- **Задание**
Найдите в записях ниже все строки, содержащие слово «section», и перепишите каждую из них целиком.
:: Данные для обработки
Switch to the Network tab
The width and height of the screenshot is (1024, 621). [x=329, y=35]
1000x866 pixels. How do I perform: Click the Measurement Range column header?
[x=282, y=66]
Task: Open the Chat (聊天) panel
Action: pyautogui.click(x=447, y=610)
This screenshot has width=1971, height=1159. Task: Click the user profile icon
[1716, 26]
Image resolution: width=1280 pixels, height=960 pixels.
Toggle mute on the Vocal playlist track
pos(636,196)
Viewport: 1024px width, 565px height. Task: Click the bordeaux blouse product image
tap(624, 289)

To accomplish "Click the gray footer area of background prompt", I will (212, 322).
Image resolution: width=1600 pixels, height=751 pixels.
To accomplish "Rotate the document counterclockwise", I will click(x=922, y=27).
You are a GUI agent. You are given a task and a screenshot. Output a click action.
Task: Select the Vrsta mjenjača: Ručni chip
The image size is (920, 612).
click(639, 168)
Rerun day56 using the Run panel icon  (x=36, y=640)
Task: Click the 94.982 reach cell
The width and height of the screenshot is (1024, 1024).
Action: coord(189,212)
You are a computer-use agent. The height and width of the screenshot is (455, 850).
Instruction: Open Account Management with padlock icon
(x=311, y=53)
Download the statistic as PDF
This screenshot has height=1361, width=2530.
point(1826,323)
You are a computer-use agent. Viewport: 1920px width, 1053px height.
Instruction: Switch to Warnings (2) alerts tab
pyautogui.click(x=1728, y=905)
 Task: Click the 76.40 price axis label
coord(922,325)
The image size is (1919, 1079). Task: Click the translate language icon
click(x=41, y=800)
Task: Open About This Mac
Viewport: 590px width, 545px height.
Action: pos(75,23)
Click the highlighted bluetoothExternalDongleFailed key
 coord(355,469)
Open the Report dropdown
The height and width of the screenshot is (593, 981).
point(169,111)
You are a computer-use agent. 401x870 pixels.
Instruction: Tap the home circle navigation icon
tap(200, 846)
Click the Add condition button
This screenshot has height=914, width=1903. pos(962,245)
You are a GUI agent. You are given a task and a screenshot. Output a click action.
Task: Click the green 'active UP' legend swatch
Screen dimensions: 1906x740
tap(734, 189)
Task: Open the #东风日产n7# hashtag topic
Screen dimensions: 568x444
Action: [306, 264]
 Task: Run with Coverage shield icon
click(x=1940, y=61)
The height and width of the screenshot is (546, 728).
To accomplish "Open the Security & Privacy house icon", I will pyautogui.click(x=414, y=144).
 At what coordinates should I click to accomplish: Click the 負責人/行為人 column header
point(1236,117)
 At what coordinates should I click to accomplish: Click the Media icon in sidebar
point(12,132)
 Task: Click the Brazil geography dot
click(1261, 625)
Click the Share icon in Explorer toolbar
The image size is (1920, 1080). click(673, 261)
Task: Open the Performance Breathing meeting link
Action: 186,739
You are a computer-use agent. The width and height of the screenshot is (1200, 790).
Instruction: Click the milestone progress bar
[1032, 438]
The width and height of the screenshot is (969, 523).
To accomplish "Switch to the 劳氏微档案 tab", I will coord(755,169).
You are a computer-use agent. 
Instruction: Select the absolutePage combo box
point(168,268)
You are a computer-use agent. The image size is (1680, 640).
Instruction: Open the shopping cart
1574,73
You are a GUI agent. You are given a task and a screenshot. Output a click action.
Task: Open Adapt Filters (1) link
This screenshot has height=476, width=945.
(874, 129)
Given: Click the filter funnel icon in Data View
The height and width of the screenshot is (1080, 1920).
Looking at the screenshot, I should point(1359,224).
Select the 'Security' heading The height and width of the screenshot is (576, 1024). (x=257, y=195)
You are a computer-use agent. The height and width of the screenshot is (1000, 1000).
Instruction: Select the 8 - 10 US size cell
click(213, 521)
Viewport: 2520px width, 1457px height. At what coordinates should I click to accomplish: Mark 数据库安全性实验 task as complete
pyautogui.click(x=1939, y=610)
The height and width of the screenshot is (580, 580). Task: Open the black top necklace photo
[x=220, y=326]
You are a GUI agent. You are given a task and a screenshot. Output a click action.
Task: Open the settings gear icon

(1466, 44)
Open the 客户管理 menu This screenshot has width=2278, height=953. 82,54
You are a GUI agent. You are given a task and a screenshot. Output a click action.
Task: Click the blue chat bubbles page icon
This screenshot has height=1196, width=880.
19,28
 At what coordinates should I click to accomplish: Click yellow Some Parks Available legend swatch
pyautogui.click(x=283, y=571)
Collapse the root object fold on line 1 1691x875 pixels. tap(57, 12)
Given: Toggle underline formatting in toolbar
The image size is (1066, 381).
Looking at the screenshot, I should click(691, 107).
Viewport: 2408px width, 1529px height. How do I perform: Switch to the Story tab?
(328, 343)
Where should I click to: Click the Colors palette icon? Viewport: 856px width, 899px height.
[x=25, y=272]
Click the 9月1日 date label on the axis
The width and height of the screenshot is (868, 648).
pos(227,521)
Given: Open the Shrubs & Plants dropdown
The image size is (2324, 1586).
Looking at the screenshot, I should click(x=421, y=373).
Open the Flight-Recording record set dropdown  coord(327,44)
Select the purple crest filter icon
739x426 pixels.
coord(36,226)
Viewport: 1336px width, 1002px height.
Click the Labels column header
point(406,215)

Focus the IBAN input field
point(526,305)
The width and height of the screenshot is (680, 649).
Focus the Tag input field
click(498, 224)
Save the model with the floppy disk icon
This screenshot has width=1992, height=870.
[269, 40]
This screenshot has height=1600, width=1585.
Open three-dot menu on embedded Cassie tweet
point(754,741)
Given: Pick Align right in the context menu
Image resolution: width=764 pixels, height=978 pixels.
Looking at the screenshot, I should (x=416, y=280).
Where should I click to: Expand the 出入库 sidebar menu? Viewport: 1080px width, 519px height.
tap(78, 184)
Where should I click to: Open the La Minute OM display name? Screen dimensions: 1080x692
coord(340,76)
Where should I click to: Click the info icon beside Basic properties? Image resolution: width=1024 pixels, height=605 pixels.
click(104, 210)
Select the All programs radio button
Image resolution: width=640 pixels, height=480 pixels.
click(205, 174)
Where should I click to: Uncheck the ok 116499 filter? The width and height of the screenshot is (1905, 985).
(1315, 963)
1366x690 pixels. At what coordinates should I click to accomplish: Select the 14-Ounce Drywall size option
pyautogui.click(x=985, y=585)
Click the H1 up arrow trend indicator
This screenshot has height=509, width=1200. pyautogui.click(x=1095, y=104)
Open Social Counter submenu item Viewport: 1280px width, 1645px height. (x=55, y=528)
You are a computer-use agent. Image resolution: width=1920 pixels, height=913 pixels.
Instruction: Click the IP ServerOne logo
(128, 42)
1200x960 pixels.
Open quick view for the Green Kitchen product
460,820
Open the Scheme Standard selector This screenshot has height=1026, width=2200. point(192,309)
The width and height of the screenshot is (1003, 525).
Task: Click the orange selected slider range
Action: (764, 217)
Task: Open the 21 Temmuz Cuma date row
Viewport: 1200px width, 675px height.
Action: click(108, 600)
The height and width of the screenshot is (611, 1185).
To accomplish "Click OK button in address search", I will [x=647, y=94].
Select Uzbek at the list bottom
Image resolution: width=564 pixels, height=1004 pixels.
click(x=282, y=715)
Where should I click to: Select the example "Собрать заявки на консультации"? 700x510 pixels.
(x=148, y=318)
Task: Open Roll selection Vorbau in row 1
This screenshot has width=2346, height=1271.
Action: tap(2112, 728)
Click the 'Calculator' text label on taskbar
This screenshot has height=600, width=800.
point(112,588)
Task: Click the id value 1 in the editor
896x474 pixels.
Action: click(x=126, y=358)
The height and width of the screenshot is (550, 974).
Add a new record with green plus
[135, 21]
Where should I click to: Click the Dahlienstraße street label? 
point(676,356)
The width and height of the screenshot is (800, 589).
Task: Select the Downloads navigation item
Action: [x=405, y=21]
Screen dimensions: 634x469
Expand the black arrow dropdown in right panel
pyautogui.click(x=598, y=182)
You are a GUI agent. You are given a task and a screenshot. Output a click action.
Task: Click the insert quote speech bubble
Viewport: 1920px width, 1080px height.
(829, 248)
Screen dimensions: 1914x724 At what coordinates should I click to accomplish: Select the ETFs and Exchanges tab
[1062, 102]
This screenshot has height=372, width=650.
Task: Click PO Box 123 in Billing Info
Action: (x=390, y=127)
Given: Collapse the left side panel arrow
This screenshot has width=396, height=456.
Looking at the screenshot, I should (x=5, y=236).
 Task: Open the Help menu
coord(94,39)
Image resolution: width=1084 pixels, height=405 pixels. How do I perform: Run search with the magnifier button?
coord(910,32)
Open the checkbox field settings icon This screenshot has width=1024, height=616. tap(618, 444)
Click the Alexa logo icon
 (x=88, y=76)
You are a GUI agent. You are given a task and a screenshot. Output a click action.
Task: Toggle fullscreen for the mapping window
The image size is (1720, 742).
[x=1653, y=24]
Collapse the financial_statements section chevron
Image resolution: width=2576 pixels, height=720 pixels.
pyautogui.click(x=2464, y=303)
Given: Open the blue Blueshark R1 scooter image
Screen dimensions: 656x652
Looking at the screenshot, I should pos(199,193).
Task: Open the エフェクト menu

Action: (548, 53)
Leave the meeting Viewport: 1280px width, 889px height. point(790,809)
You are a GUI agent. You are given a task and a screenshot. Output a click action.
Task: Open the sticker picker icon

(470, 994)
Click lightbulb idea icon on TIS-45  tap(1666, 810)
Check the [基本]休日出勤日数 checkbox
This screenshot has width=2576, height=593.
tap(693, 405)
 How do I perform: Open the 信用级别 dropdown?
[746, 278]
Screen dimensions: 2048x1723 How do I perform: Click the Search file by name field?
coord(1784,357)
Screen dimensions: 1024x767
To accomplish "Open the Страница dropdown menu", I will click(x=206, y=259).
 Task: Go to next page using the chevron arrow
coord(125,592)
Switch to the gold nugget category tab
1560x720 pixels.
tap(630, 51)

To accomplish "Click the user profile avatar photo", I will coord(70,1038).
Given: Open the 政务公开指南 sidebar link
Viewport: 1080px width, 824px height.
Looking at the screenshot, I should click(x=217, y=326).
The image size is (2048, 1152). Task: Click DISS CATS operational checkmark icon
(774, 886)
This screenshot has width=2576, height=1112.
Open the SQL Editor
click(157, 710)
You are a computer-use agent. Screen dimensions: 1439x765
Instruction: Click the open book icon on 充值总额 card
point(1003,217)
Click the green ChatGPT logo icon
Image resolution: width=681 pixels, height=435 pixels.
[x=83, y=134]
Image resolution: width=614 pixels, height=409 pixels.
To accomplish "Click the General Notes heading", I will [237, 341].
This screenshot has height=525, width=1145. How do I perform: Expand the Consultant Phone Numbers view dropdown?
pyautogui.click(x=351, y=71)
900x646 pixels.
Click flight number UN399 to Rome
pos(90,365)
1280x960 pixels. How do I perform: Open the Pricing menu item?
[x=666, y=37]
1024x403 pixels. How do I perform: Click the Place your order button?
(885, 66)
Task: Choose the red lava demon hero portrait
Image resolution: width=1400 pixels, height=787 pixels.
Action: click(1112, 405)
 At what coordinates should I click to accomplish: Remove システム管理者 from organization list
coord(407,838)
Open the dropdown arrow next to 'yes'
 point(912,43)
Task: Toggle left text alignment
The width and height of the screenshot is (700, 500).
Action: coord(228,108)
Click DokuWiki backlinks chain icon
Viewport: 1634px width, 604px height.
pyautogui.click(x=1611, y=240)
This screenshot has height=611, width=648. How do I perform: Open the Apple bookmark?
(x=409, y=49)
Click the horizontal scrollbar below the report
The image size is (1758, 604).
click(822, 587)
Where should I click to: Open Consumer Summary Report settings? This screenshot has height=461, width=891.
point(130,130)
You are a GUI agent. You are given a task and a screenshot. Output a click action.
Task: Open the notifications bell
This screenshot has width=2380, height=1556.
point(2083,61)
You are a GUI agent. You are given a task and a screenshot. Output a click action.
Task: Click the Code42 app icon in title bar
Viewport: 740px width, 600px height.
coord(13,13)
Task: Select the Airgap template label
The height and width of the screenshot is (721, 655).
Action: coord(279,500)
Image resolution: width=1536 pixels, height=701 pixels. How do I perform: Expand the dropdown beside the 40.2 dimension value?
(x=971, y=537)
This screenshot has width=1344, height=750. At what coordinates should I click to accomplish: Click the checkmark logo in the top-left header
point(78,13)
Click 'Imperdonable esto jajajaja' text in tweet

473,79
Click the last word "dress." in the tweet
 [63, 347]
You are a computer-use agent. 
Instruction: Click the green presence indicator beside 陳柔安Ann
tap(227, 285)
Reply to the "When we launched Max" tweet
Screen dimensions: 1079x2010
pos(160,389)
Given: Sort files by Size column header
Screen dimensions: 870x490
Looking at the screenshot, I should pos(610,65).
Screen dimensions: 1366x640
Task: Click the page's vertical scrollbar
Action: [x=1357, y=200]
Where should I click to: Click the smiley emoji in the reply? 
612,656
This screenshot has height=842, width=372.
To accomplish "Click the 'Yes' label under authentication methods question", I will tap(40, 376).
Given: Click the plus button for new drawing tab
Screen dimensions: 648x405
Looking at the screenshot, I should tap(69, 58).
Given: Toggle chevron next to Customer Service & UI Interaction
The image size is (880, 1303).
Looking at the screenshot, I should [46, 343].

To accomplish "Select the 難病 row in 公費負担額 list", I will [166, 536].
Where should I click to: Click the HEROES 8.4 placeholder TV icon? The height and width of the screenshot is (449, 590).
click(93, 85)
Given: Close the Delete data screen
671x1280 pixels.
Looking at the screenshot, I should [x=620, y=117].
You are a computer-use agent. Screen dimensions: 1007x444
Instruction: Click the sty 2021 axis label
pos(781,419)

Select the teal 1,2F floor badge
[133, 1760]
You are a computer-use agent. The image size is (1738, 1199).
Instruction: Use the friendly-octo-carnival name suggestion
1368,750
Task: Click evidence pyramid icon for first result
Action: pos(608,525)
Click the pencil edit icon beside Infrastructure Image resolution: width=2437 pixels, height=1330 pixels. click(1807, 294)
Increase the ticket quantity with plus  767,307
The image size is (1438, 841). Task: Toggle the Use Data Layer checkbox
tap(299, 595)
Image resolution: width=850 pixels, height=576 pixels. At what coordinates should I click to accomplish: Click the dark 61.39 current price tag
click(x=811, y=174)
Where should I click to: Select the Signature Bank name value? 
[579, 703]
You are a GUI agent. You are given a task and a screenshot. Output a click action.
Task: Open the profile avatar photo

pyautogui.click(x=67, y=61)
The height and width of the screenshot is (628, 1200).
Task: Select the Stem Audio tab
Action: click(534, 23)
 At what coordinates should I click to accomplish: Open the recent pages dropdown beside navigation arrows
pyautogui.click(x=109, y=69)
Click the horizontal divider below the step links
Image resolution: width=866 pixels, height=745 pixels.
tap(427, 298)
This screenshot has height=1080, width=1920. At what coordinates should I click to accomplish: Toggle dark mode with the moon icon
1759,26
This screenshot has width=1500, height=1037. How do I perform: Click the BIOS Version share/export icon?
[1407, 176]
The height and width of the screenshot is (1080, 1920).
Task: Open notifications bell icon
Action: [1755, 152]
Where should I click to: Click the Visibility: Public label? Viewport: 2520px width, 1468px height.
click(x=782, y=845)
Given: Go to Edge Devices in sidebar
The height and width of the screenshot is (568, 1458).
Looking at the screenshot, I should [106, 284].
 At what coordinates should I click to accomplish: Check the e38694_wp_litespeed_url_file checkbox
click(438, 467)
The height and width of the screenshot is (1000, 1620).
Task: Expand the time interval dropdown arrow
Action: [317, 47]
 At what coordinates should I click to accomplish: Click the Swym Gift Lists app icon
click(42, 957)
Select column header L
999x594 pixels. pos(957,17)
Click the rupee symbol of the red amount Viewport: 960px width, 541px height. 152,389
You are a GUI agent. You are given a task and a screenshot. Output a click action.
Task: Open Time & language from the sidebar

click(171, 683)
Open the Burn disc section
::::
- **Полный ответ**
Collapse the financial_statements section chevron
Open the Burn disc section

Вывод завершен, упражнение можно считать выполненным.